作成日: 10/08/08  
修正日: 10/08/08  

原動力の正体

よくもわるくも、それで動き始める


「生きる事は苦である」アルボムッレ・スマナサーラ師が冊子でそう書いてて、その説明が
書籍の中でされている。人の「幸福」は妄想であって,それより先に「苦しみ」が常にあり
その一つの苦しみから逃れだす事によってこそ、人は歩みを進められるくらいに考える方が
順当である、ということだった。

いくつかの事で心当たりがある。希望、要望、明るい未来、夢、綺麗な言葉で邁進してる方が
見栄えはいいんだろうけれど、だとしたらスマナサーラ師の言葉にであっただけで,こうも簡単に
そうかも、って思えただろうか。

なにかにおびえてはじめたり、怖がったり、嫌がったりして、私たちは次の事に心を移し始めることの
方が多いように思う。いや、いい加減に,曖昧にしちゃ駄目だな。多い、と言い切ろう。多い。多いよ。
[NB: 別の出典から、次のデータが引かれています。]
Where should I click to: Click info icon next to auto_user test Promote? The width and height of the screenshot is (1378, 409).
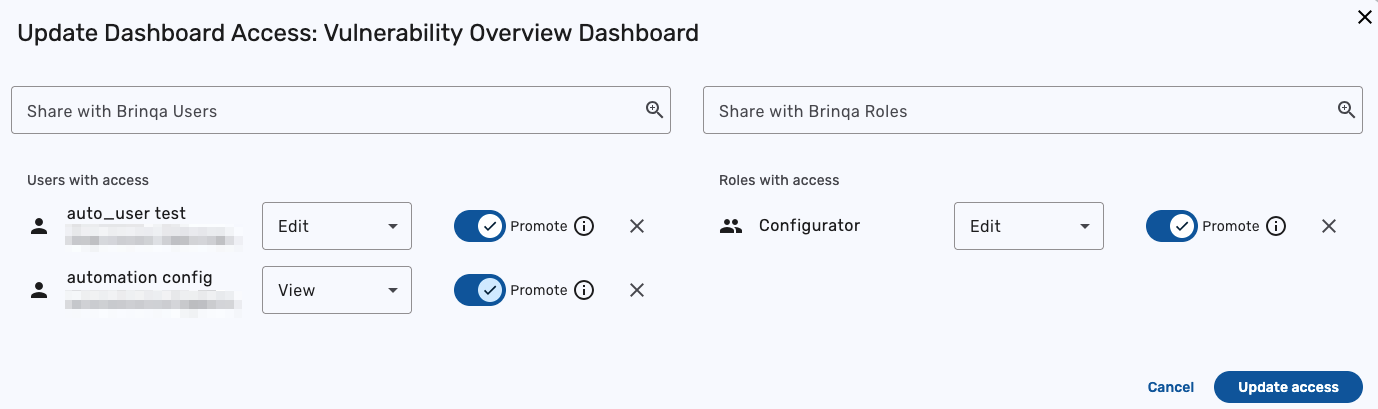point(584,226)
希望に燃えて始めたんだ、という看板が欲しいうちは、まだ渇望の域ではない。見栄えなんかにこだわって
いられなくて、世間体もかまってられなくって、一般常識も相手にしてられないからこそ、そのしがらみから
遠のくことからはじめなくっちゃ、と気づく。

ちゃんと一人になれてから、一歩を踏み出すだけなんだ。誰のせいにもできないことは分かりきってて
弱ったなあ、とかひとりごちる。そこで気づく。見えてるものが、変わって来ている事を。
自分が弱るくらいのところに身を処すと、それまで自分がなにに守られたり、かばわれたりしてたかを
「体験」する。当たり前だったものが、当たり前じゃなくなることを「知る」だけじゃなく、
体験して「分かる」ようになる。そしてそういうことが「いいこと」でも「わるいこと」でもなく
ただ「そうなんだ」と腑に落とす。脳、頭じゃなく、内臓で理解する。それ以外はない、なかったと
思い知る。それが早くのど元を通り過ぎ、飲み下し、臓器に入り、消化できれば幸い。

飲み込むのもとっかえつっかえの状況で「早く終われ、早く終われ」と呪文のように唱えたくなる
苦しさを、スマナサーラ師は「それが基本」とブッダは発見したと、本に書いてる。

見渡して、「何かと比べる」ことが上手な人は、常に「比べる」ことで「いい」とか「悪い」が発生してしまう
生き方を選んでいる事になる。いっそ「知らない」「気づかない」であれば比べる事もしないままに
安静な心持ちで過ごせるのかもしれない。

そういう優しい嘘が、世の中にはたっぷりある。


優しんだけど

私はそれを無惨な優しさだと思う。

逃げ出すようにはじめたことが、逃げ出すようにはじめたからこそ、「今度の自分」には普通じゃない
覚悟が備わる。普通じゃない本気が宿る。ちょっとやそっとで引き返さない理由がこもる。
後ろ向きみたいに響く表現にも思えるけれど。出だしは「後ろ向き」な気持ちでパンパン。
それでいい。
そういう積み重ねがその人の「力」になる。そういった一見「逃げ腰」「および腰」にはじまったことでも
それはそれで格好悪くはないんだと、分かる人には分かる。

「そんなことくらいで」と一笑に付してくれる人がいると、うれしくなる。苦しかったことは
そう悪くない。

今くらいの年になってくると、私の書いてるエッセイの程度は恥ずかしい内容であることがこのごろ分かって来た。
みんなそう思ってるからといって、言葉にするのははばかられるのが一般的。その点で私は幼稚。
あんまり「支障のない、やり過ごし方」ってものを慣れてみようと頑張ってみた事もあるけど、
駄目だった。自分はやっぱり、「忘れない苦しみ」を原動力にしてる。嫌なくせに、最大最強ののエンジンなのだ。
燃料がなくたって、放り込むものがなくたって、俄然燃え上がらせることのできる炉が備わってる人は
やっぱり強い。苦しくても嫌でも立ち止まれないくらい「じっとしてられない」ガムシャラを持つ人は強い。